Oh, how they laugh! Starmer reads out a tabloid story about Johnson’s false promises while someone oohs and ahhhs dramatically in the background, then the PM blasts half of the Labour front bench for being less than gung ho about mutually assured destruction. Starmer fires back: “You just can’t trust the Conservatives to protect our armed forces”. Cue uproar!

“It’s the Labour party who are consistently weak on protecting this country,” blasts Johnson, noting that the shadow front bench “couldn’t even agree to maintain Britain’s nuclear deterrent”. I must need to unblock my ears because it sounded a lot like someone shouted “SHITE!” in response.

It also sounds like Speaker Lindsay Hoyle just said he believes no-one in the House of Commons would support “Kill the Bill” – is he perhaps misunderstanding what these protests are about? LibDem Ed Davey prefers “drop these Draconian laws” but I’m pretty sure the sentiment is the same.

Anyway, time now for Ian Blackford to ask why Johnson isn’t ordering Douglas Ross to stand down as an MP while he tries to get himself elected to the Scottish Parliament. The PM believes the “member for Moray and Ross” is doing an excellent job, suggesting he already has a dual mandate representing his own constituents in the north-east plus some of Blackford’s in the north-west. But I’m sure that was just a slip of the tongue. I’m quite confident Johnson could pick the plucky young Scottish Tory leader out of a line-up and point to his constituency on a map. It really is baffling – baffling! – that the SNP keep insisting he will never put Scotland’s interests first.

WATCH: Boris Johnson appears to call Douglas Ross by wrong name in Commons

Blackford wants to know if the PM really has confidence in a branch leader who doesn’t even have the courage to put himself before the voters in a Scottish constituency. Of course he does! He also has the confidence to chastise Blackford for not mentioning indyref2 while asking these questions, suggesting this is evidence he is “getting nervous”. Ha! Yes, that must be it.

The SNP’s Allan Dorans turns this back on the PM, asking why he won’t agree to grant a Section 30 order. “It is because he is fearful of the likely outcome?” No, of course not, it’s because the priority is building back better and people are “frankly amazed to hear the SNP still in these circumstances banging on about their constitutional obsessions”.

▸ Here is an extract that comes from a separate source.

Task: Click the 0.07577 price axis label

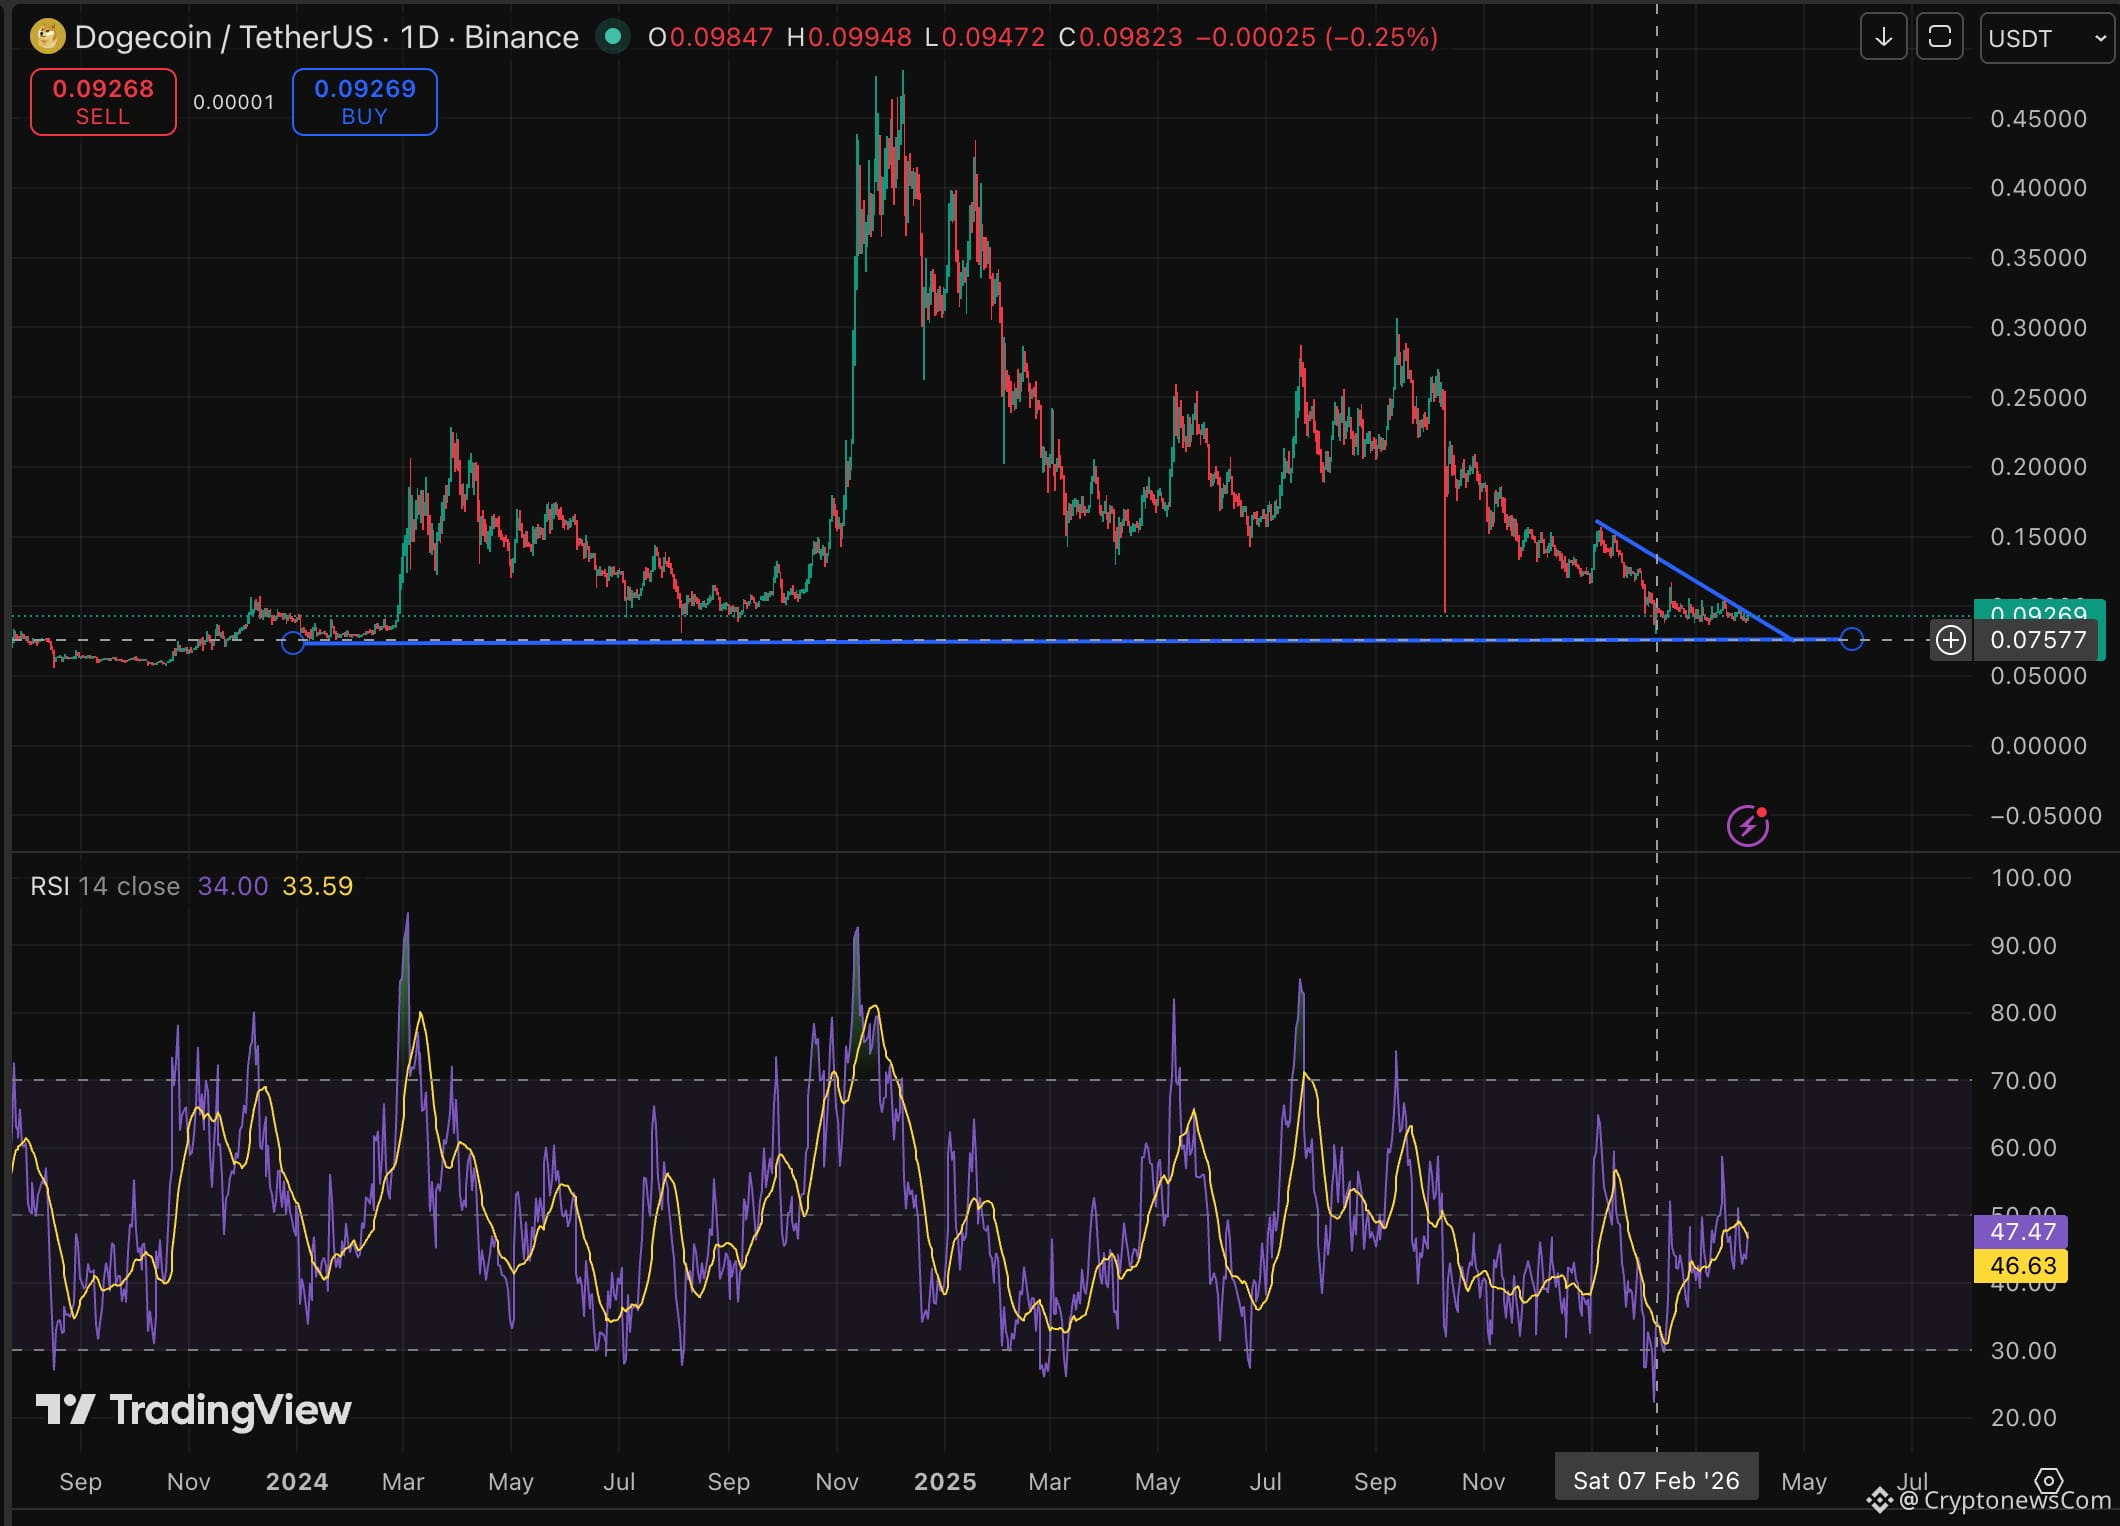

Hmm, a Prime Minister too cowardly to put his cuts to the armed forces to a Commons vote, instead preferring to fiddle the figures? A so-called Scottish leader too feart to even stand in a Scottish constituency? A British establishment hiding behind a soundbite to deny Scotland the right to an indyref2 they know they would lose? There seems to be a theme developing here. But hey, at least we’re increasing our stockpile of nuclear warheads by 40%. Nothing says bravely building back better than that.